→ **GIVEN INSTRUCTION**
Edit the listing below by changing every "screenshot" to "image" and leaving everything else as it is. Omit the pictures from your answer.

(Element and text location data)
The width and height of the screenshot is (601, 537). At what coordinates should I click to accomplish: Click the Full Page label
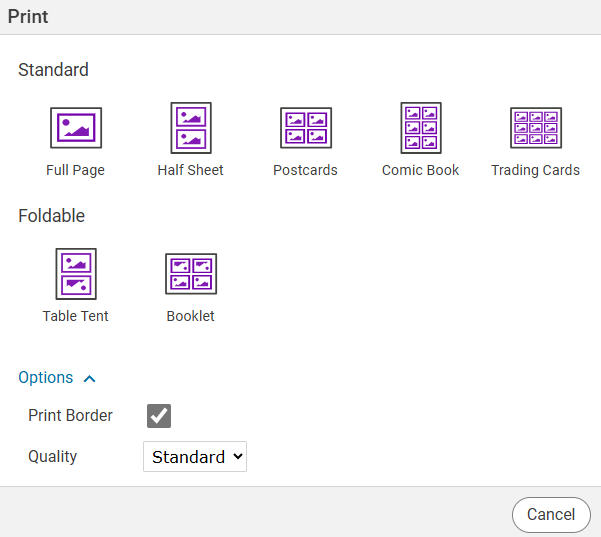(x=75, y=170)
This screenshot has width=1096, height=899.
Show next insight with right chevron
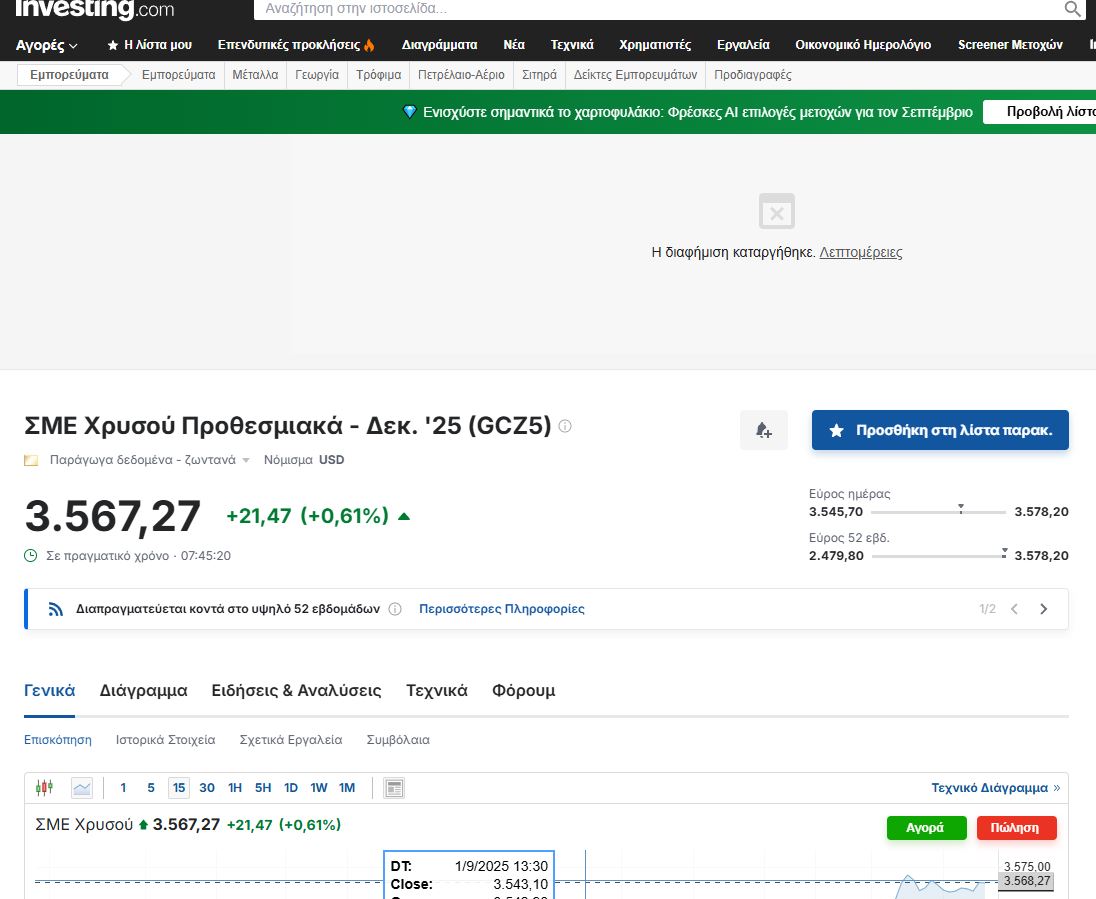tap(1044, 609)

→ **ANSWER TO THIS TASK**
The width and height of the image is (601, 537). At what coordinates should I click to accomplish: Click the Full Page label
(x=75, y=170)
This image has width=1096, height=899.
Show next insight with right chevron
tap(1044, 609)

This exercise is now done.